TASK REQUIREMENTS - Copy exactly the lines from the start of the material through the line with "Task: Select the". Pictures stay out of the copy.

RECORDS FOR THE EXERCISE -

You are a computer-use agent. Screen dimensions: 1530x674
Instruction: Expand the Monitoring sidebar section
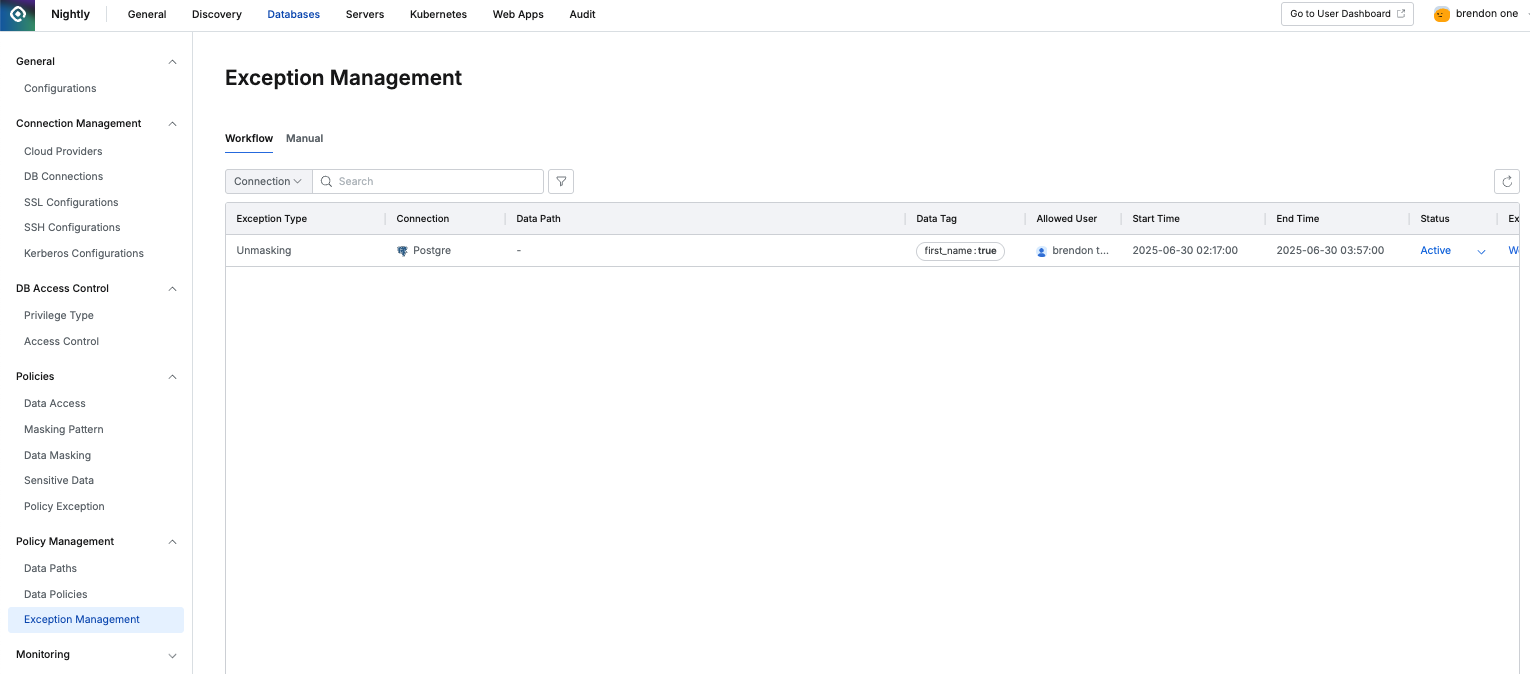pyautogui.click(x=172, y=655)
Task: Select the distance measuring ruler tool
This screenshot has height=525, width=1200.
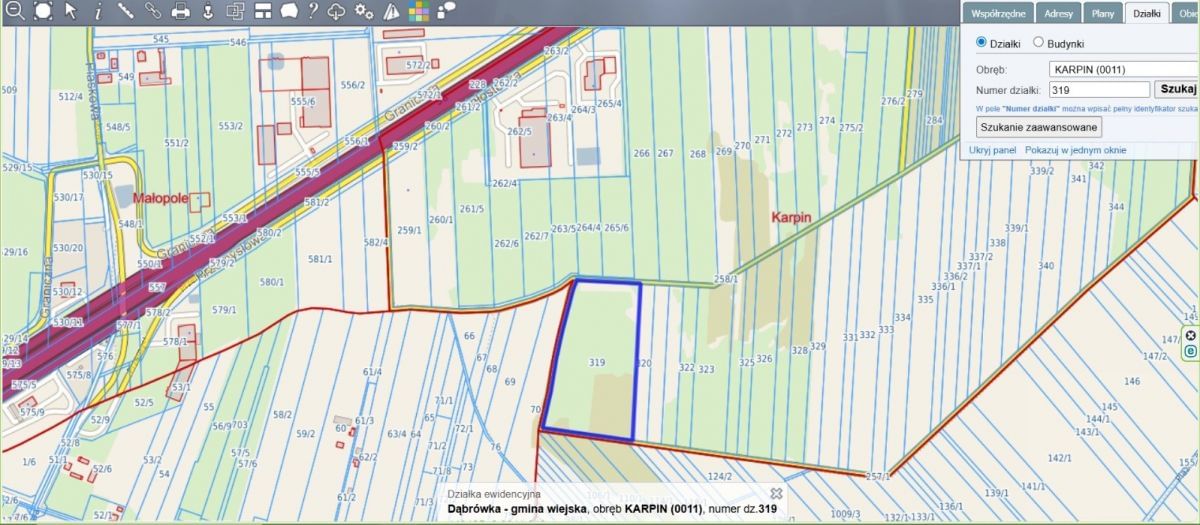Action: tap(125, 12)
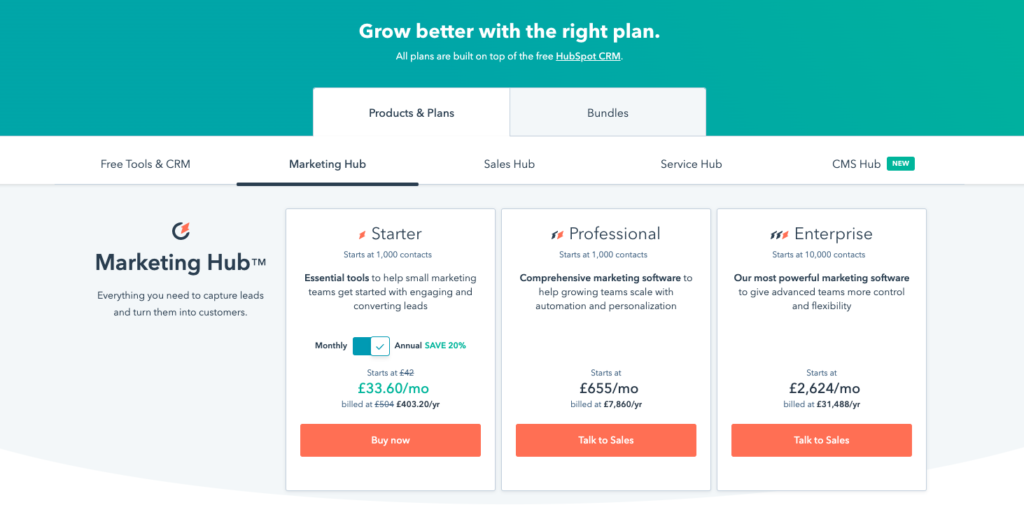Click Talk to Sales under Enterprise
Image resolution: width=1024 pixels, height=512 pixels.
(822, 440)
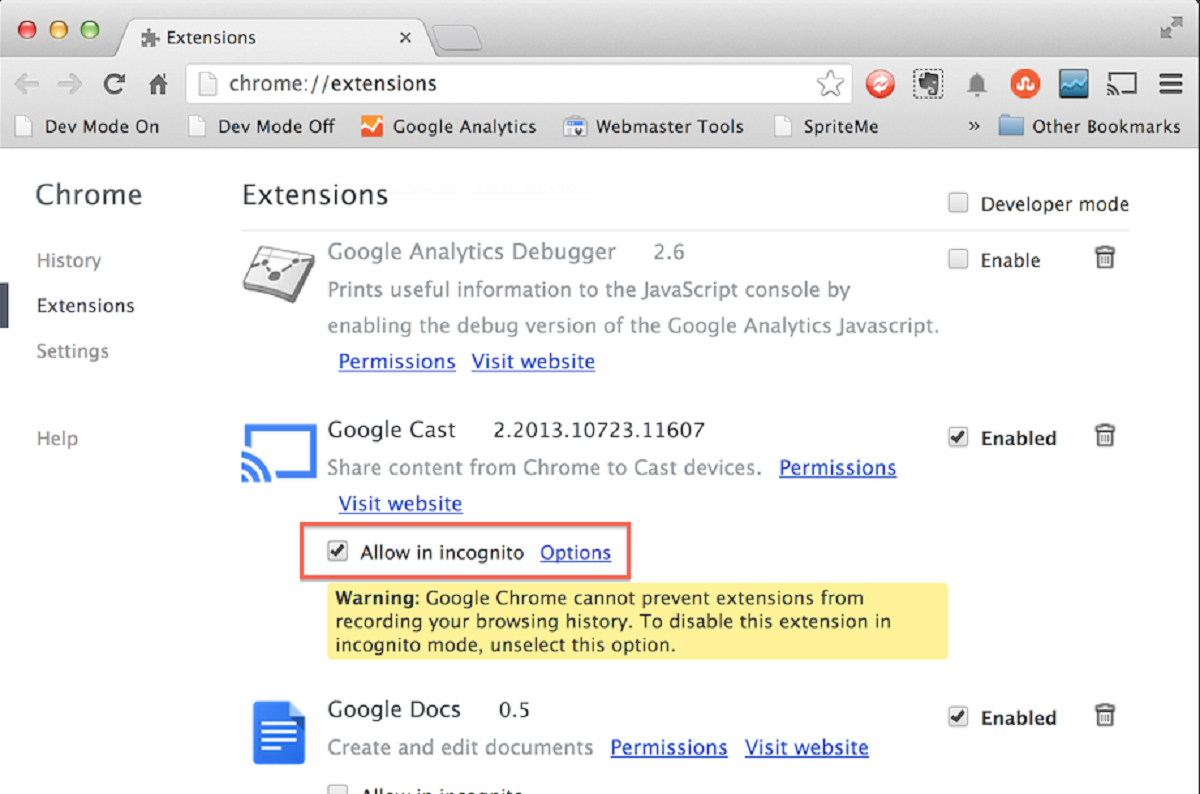Disable the Google Docs extension

958,716
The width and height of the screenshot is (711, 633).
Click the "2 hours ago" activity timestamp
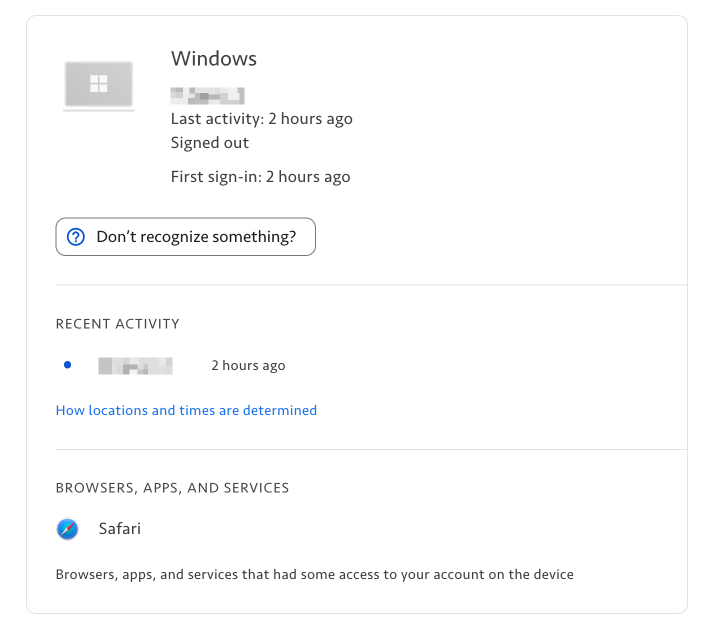click(248, 366)
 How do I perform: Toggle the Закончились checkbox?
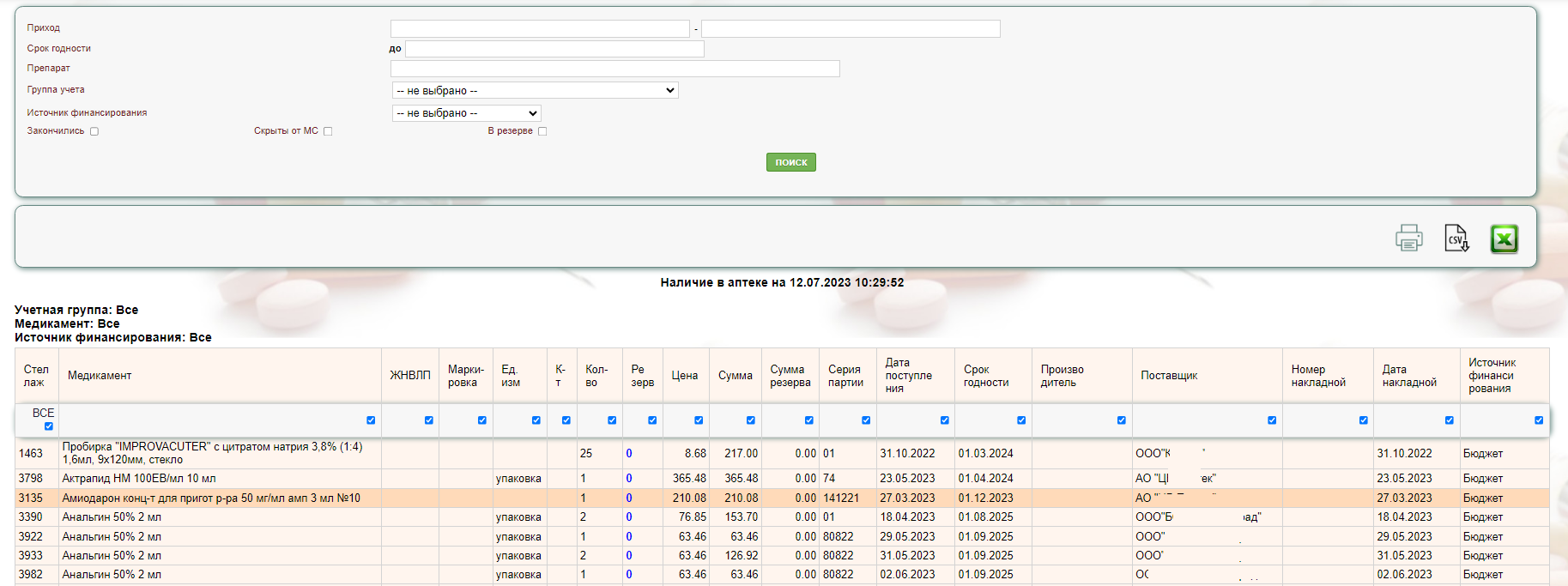(94, 131)
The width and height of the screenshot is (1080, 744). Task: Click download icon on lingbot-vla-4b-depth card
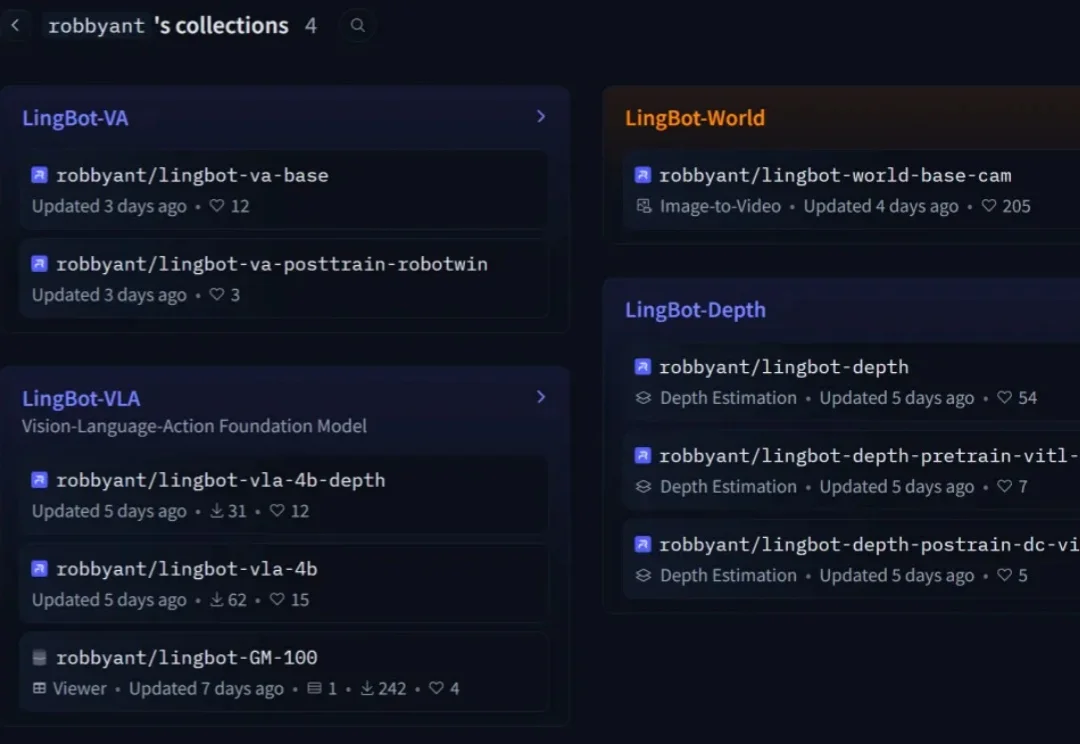[216, 511]
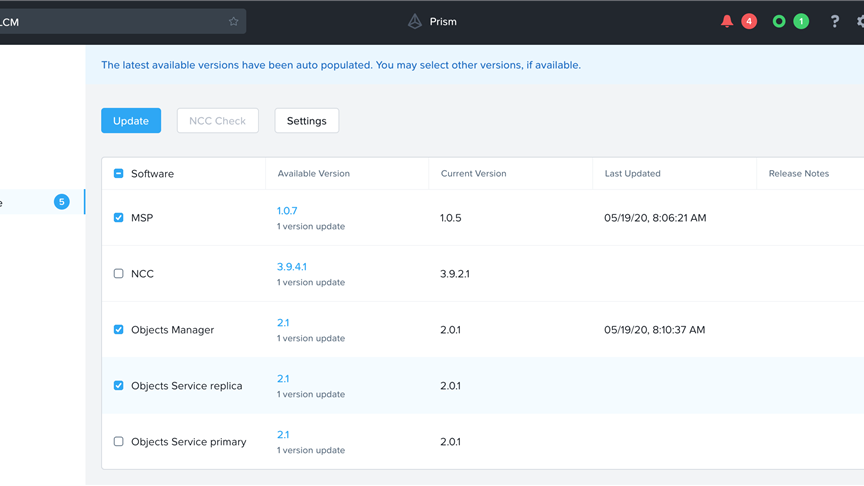Open the Settings button
This screenshot has width=864, height=486.
click(306, 121)
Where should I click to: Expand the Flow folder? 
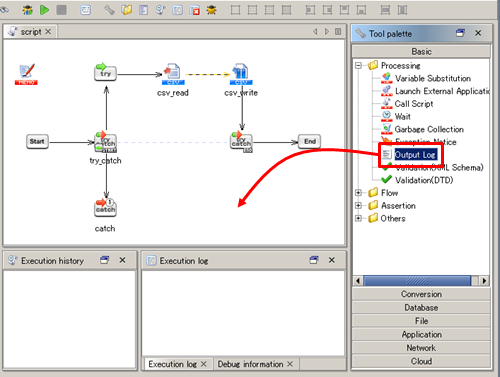[x=358, y=193]
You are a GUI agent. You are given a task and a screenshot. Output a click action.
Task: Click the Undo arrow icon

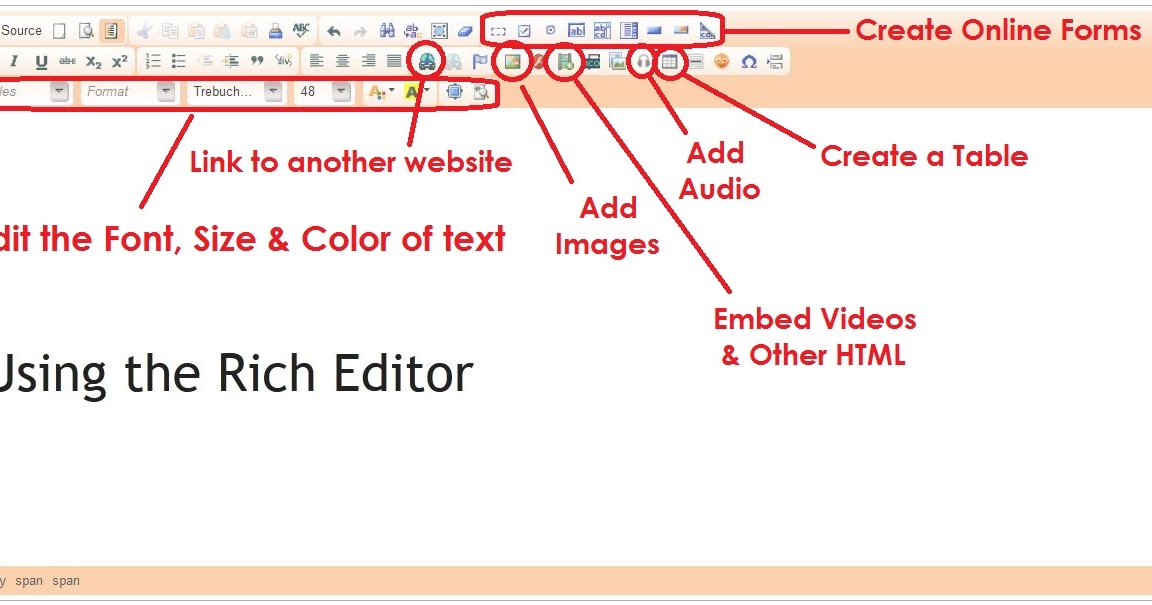tap(332, 30)
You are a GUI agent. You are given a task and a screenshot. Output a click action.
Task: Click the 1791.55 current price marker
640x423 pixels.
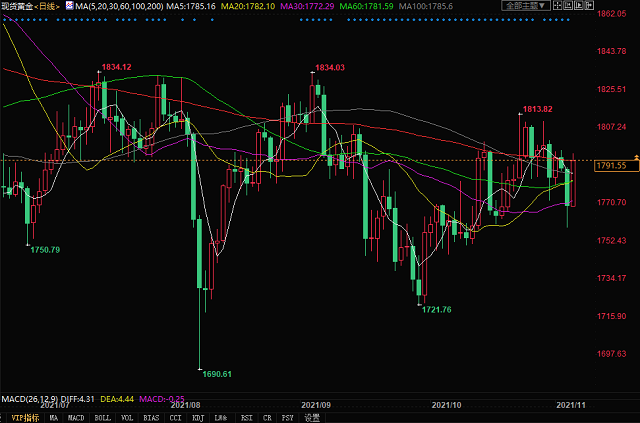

YOUR SOLUTION -
You are a computer-use agent. Screen dimensions: 1530x674
Instruction: Expand the Monitoring sidebar section
pyautogui.click(x=172, y=655)
Task: Select the distance measuring ruler tool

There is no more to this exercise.